* Task directions *
The records are to be reproduced verbatim.

++++++++++++++++++++

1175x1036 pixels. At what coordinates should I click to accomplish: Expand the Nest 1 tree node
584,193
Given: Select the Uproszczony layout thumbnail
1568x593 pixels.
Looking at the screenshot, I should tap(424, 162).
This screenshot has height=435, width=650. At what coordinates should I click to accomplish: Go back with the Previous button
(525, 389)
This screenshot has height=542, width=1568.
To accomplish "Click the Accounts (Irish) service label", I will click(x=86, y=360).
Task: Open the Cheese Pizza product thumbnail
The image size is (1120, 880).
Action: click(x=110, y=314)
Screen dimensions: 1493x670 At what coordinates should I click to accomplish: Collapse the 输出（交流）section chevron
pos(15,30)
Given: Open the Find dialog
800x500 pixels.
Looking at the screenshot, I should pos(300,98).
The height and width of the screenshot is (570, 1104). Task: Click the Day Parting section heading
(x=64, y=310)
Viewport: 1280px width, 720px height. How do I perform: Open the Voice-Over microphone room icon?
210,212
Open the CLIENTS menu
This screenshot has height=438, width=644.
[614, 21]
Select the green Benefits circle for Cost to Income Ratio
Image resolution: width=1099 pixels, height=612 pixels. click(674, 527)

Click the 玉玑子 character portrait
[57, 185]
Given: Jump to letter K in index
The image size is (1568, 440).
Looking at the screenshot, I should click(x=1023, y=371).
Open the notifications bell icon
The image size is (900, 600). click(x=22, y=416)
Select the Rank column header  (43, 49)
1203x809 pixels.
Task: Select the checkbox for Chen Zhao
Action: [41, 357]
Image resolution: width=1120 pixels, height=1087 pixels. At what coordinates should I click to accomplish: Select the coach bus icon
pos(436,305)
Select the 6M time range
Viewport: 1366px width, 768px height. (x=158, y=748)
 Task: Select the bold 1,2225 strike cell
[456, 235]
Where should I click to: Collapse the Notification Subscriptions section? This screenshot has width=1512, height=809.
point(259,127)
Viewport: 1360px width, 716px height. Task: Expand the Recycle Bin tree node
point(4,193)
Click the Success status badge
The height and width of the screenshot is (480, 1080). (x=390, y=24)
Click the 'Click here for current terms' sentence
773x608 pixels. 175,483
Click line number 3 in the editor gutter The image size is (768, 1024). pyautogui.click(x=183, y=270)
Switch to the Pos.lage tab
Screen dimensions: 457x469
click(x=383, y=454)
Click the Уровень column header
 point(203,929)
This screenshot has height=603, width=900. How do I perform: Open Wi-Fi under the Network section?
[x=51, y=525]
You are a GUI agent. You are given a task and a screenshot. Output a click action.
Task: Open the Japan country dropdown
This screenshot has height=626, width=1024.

++++++++++++++++++++

* Worked solution *
1175x1036 pixels. At what coordinates should I click to accomplish: Expand the Nest 1 tree node
584,193
Given: Select the Uproszczony layout thumbnail
1568x593 pixels.
Looking at the screenshot, I should tap(424, 162).
This screenshot has height=435, width=650. At what coordinates should I click to accomplish: Go back with the Previous button
(525, 389)
This screenshot has height=542, width=1568.
To accomplish "Click the Accounts (Irish) service label", I will click(x=86, y=360).
Task: Open the Cheese Pizza product thumbnail
The image size is (1120, 880).
Action: click(x=110, y=314)
Screen dimensions: 1493x670 At what coordinates should I click to accomplish: Collapse the 输出（交流）section chevron
pos(15,30)
Given: Open the Find dialog
800x500 pixels.
Looking at the screenshot, I should pos(300,98).
The height and width of the screenshot is (570, 1104). Task: Click the Day Parting section heading
(x=64, y=310)
Viewport: 1280px width, 720px height. How do I perform: Open the Voice-Over microphone room icon?
210,212
Open the CLIENTS menu
This screenshot has height=438, width=644.
[614, 21]
Select the green Benefits circle for Cost to Income Ratio
Image resolution: width=1099 pixels, height=612 pixels. click(674, 527)

Click the 玉玑子 character portrait
[57, 185]
Given: Jump to letter K in index
The image size is (1568, 440).
Looking at the screenshot, I should click(x=1023, y=371).
Open the notifications bell icon
The image size is (900, 600). click(x=22, y=416)
Select the Rank column header  (43, 49)
1203x809 pixels.
Task: Select the checkbox for Chen Zhao
Action: [41, 357]
Image resolution: width=1120 pixels, height=1087 pixels. At what coordinates should I click to accomplish: Select the coach bus icon
pos(436,305)
Select the 6M time range
Viewport: 1366px width, 768px height. (x=158, y=748)
 Task: Select the bold 1,2225 strike cell
[456, 235]
Where should I click to: Collapse the Notification Subscriptions section? This screenshot has width=1512, height=809.
point(259,127)
Viewport: 1360px width, 716px height. Task: Expand the Recycle Bin tree node
point(4,193)
Click the Success status badge
The height and width of the screenshot is (480, 1080). (x=390, y=24)
Click the 'Click here for current terms' sentence
773x608 pixels. 175,483
Click line number 3 in the editor gutter The image size is (768, 1024). pyautogui.click(x=183, y=270)
Switch to the Pos.lage tab
Screen dimensions: 457x469
click(x=383, y=454)
Click the Уровень column header
 point(203,929)
This screenshot has height=603, width=900. How do I perform: Open Wi-Fi under the Network section?
[x=51, y=525]
You are a GUI agent. You are given a task and a screenshot. Output a click action.
Task: Open the Japan country dropdown
This screenshot has height=626, width=1024.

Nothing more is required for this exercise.